9. Realized Price and Artwork Date are Negatively Correlated (Older Works Sell for More)
How does price correlate with an artwork’s completion date? Are certain periods of art production more valuable than others? There are a few works in this dataset from prior to 1800–I’ll do without those so we can focus on work made from ~1850 to present, which is where the bulk of our data is.
Here we see a slight negative correlation between artwork year and price, indicating a value premium put on older works vs. newer ones–makes sense.
10. Realized Price and Auction Year are Positively Correlated (Artist Markets Accrue in Value)
How does price correlate with auction year? Because we’re using constant 2022 dollars, any changes we see should be a function not of inflation but of value increasing over time.
As expected, here we can see a slight positive correlation between auction year and realized price, suggesting, again, that artist values are increasing over time in aggregate.
11. Realized Price Varies by Auction House
Do different auction houses correlate with different price ranges? To look into this, I’ll reduce the cardinality of the auction_house_name
feature so that we’re looking at the main players and a catch-all category for everyone else.
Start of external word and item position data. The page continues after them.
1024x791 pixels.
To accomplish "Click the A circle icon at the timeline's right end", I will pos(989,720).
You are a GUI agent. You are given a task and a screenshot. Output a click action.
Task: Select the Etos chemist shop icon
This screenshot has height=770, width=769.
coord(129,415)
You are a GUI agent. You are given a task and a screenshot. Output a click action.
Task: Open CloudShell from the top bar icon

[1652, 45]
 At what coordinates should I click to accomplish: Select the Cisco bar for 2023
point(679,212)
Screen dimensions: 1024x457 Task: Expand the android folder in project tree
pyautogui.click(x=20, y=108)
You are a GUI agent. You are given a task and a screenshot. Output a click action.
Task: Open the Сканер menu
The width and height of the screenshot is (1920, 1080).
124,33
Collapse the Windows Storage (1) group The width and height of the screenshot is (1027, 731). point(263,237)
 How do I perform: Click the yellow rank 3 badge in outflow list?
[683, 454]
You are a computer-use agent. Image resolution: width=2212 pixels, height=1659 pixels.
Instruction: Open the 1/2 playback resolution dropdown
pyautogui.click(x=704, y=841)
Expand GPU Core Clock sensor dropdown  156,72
There are clear differences here, it seems, so the auction house seems like it will be a valuable predictor of price. But I’ll want to reduce the cardinality, as I have above, for each individual artist market, since not all artists will have this same proportion of auction house representation.
12. Realized Price Varies by Auction Location
We have some data for auction location in this dataset. Let’s see if that has any bearing on price.
Here, too, we can see important trends, since certain locations correlate with higher or lower prices.
13. Dead Artists Fetch Higher Prices than Living Artists (but it’s complicated)
How does whether or not an artist is living at the time of auction affect its price? It feels rather obvious to me that prices will go up after an artist is no longer living–not only because there is no more work being created, but also because this implies that the artwork itself is older, which we’ve seen correlates positively with price.
No surprises here.
I am curious, though, if there are trends when we examine prices as a function of how many years before or after an artist’s death the auction took place:
This is interesting, since it helps us see that median price does rise during an artist’s lifetime. For some unexpected reason, there is a precipitous drop in realized price immediately following an artist’s death–my suspicion is that collectors aren’t selling so much and, if they are, not major works. And within about 25 years, median prices have recovered and continue to rise.
Here’s another way of considering this:
What’s interesting to note here is that prices generally seem to rise more quickly over the course of an artist’s lifetime than they do after his/her death.
14. Artist Age at Auction and Price Realized are Positively Correlated
No surprises here. As an artist ages, auction prices go up, which makes sense since the artist’s legacy is that much more secure in addition to the fact that his/her oeuvre is accruing value over time, independent of inflation, which we’ve already seen.
15. Realized Price and Artist Age at Artwork Completion are Mostly Uncorrelated
What about how an artist’s age at the time a given artwork was completed correlates with realized price?
I don’t see any meaningful correlation here really, but my intuition is that this may be correlated, negatively or positively, for different artists where the market favors, for instance, early career work or late career work, etc.
16. Realized Price and Artwork Age at Auction are Postively Correlated
And this, too, looks like what we’d expect: Older artworks fetch higher prices.